= Video Encoded Invisible Light =

Technology to hide digital information in analog video signals

Video Encoded Invisible Light (VEIL) is a technology for encoding low-bandwidth digital data bitstream in video signal, developed by VEIL Interactive Technologies. VEIL is compatible with multiple formats of video signals, including PAL, SECAM, and NTSC. The technology is based on a steganographically encoded data stream in the luminance of the videosignal.

A recent application of VEIL, the VEIL Rights Assertion Mark (VRAM or V-RAM) is a copy-restriction signal that can be used to ask devices to apply DRM technology. This has been seen as analogous to the broadcast flag. It is also known as "CGMS-A plus VEIL" and "broadcast flag on steroids."

There are two versions of VEIL on the market:

- VEIL-I, or VEIL 1, has raw speed of 120 bits per second. It is used for unidirectional communication (TV→devices) with simple devices or toys, and to deliver coupons with TV advertising. It manipulates the luminance of the video signal in ways difficult to perceive to human eye.
- VEIL-II, or VEIL 2, has speed of 7200-bit/s and is one of the technologies of choice for interactive television, as it allows communication with VEIL servers through devices equipped with backchannels.
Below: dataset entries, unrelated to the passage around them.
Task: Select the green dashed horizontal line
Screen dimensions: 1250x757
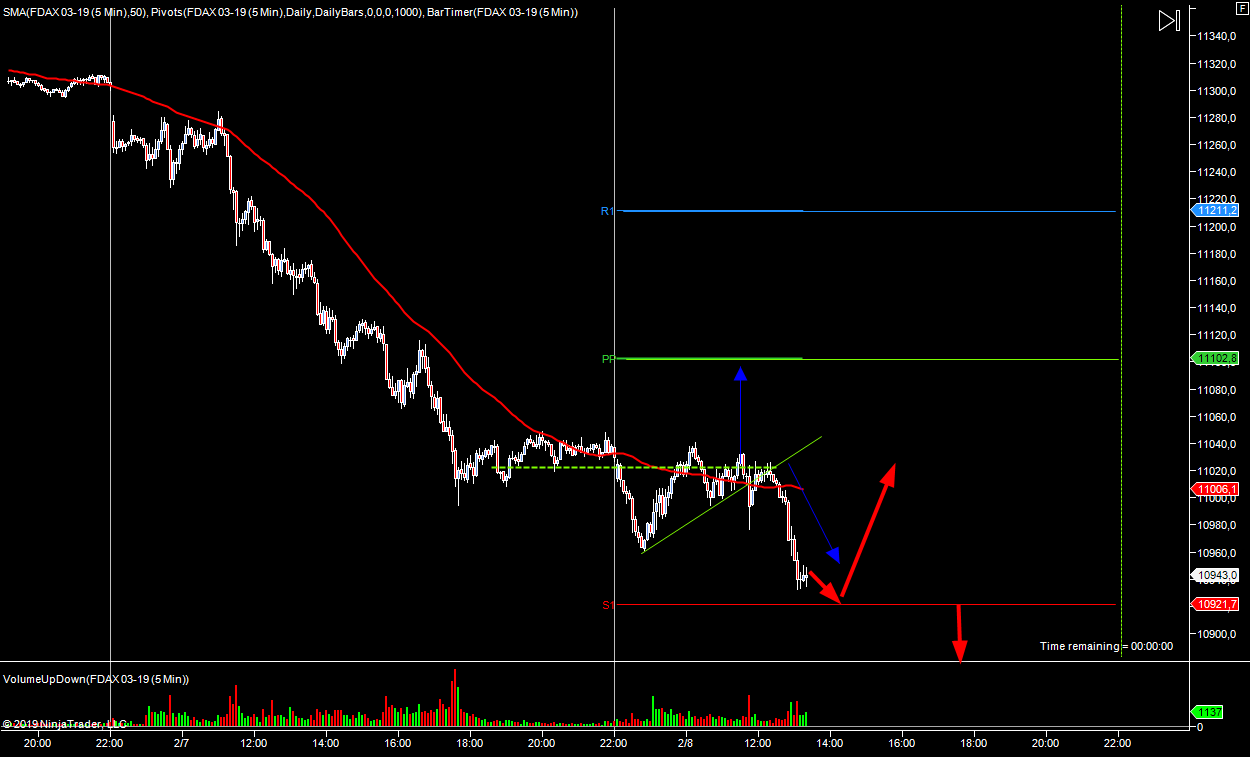Action: (x=560, y=468)
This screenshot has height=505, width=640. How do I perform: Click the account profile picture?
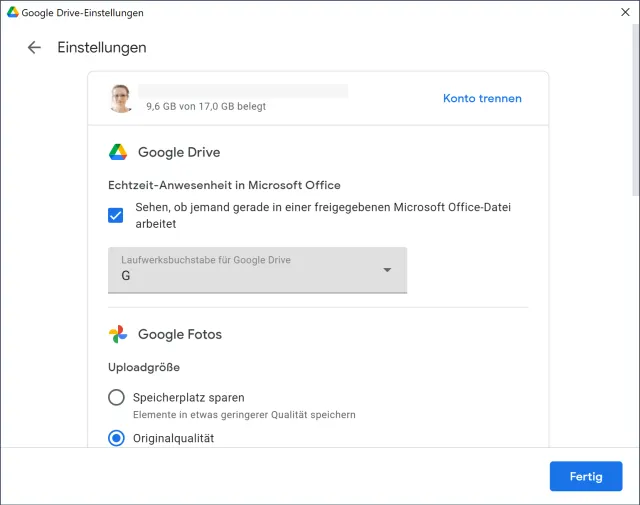121,98

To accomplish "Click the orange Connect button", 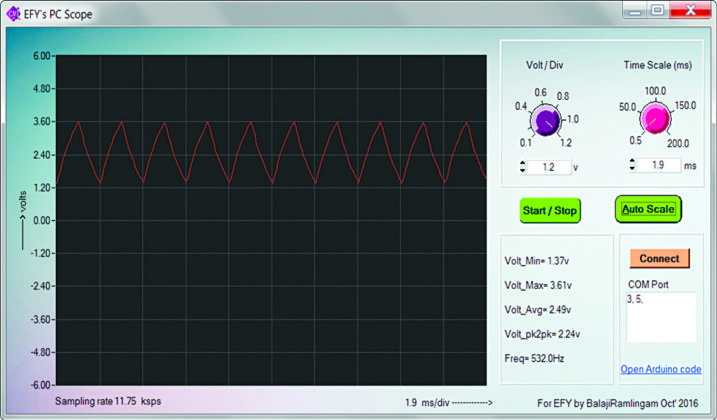I will pyautogui.click(x=659, y=258).
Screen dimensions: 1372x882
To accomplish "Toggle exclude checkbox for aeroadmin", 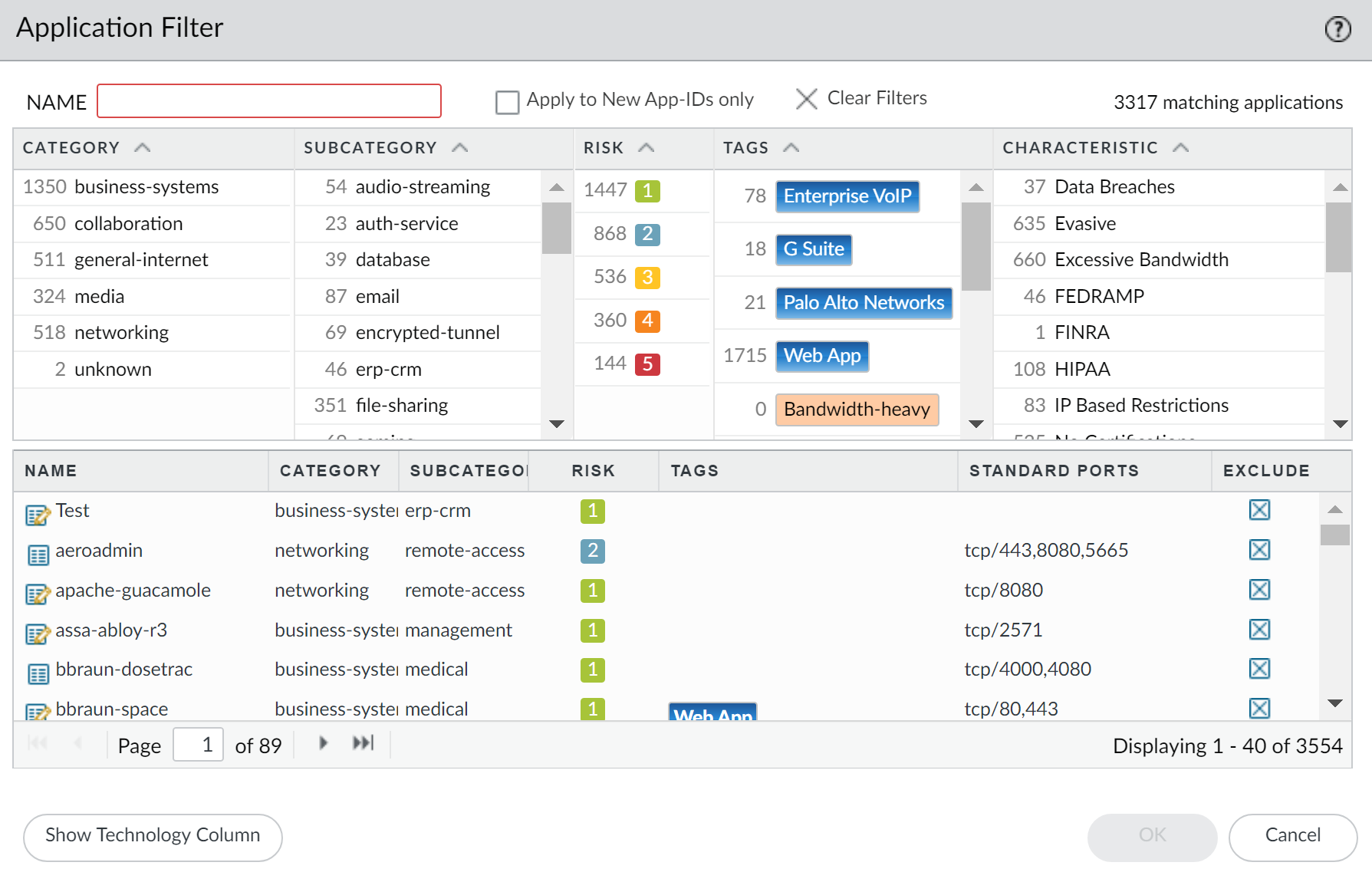I will click(1259, 550).
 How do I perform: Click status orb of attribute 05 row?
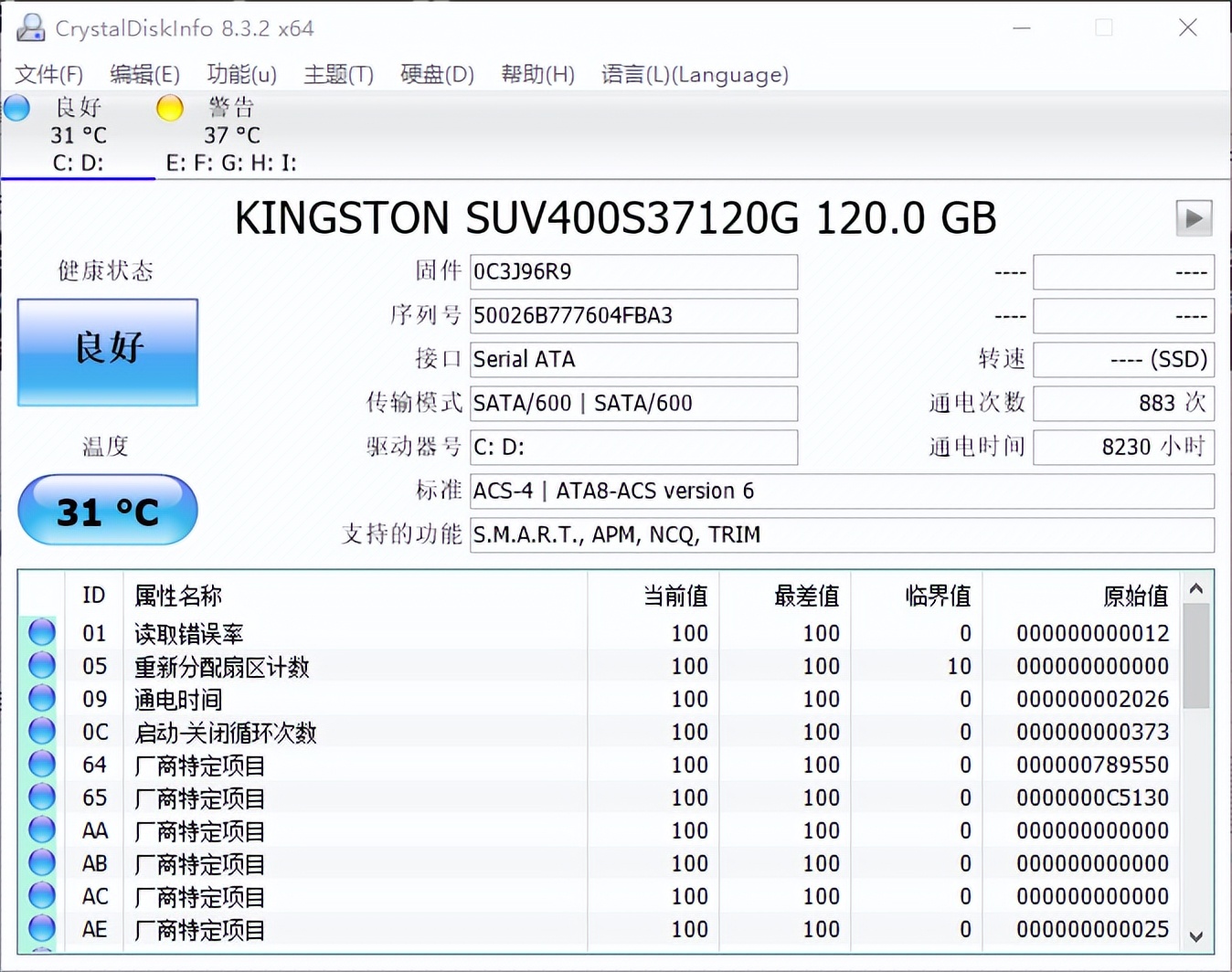point(41,665)
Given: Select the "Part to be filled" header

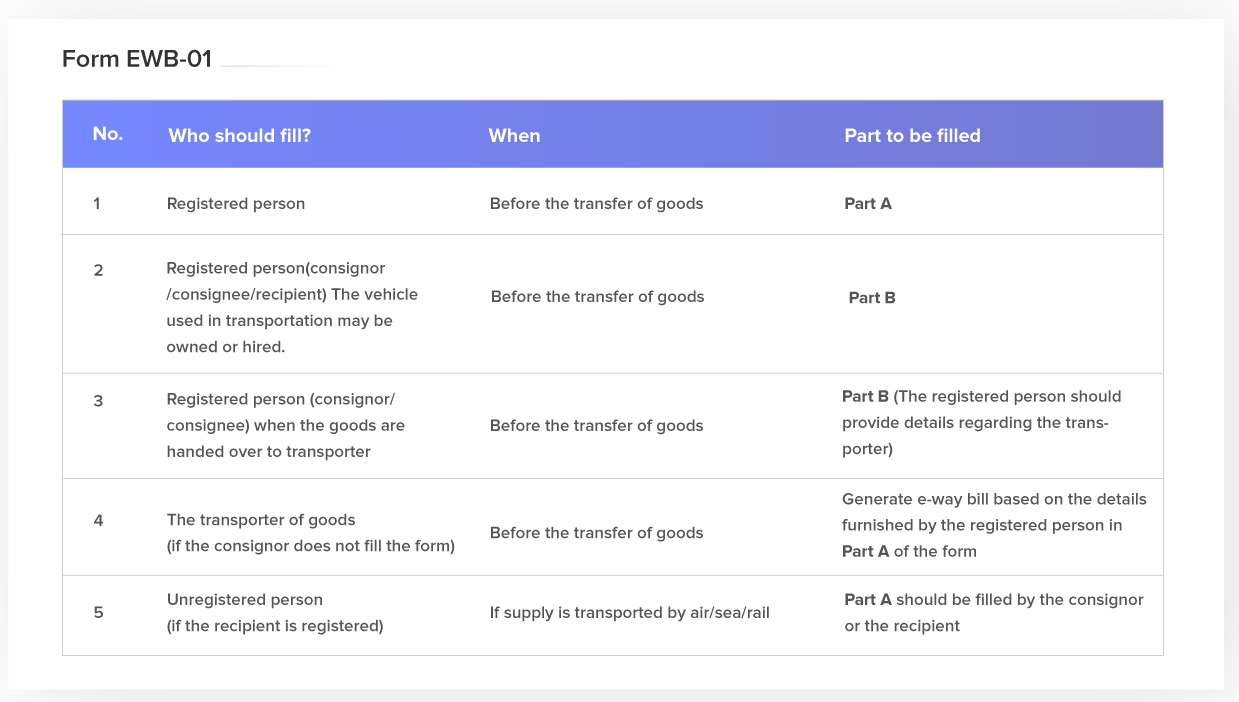Looking at the screenshot, I should pos(912,135).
VEIL-II-capable set-top boxes can communicate with other devices via WiFi, Bluetooth, or other short-range wireless technologies. VEIL 2 manipulates the average luminance of the alternate lines of the signal, where one is slightly raised and the other one is slightly lowered (or vice versa), encoding a bit in every pair of lines.

The symbols (groups of 4 data bits) transmitted by VEIL-II system are encoded as "PN sequences", sequences of 16 "chips". Groups of 4 chips are encoded in pairs of lines. Each line pair is split to 4 parts, where the luminance is raised or lowered (correspondingly vice versa in the other line). In NTSC, 4-bit symbols are encoded in groups of 8 scan lines. With 224 lines per field this equals 112 bits per field, or 7200 bits per second of broadcast. VEIL-II uses scan lines 34 to 258. The PN stands for "pseudo noise" and signifies the 0.5/0.5 relative frequencies of ones and zeroes. In practice, 20 chips per line are preferred, increasing redundancy and allowing for better error detection. The PN encoding is a form of spread spectrum modulation.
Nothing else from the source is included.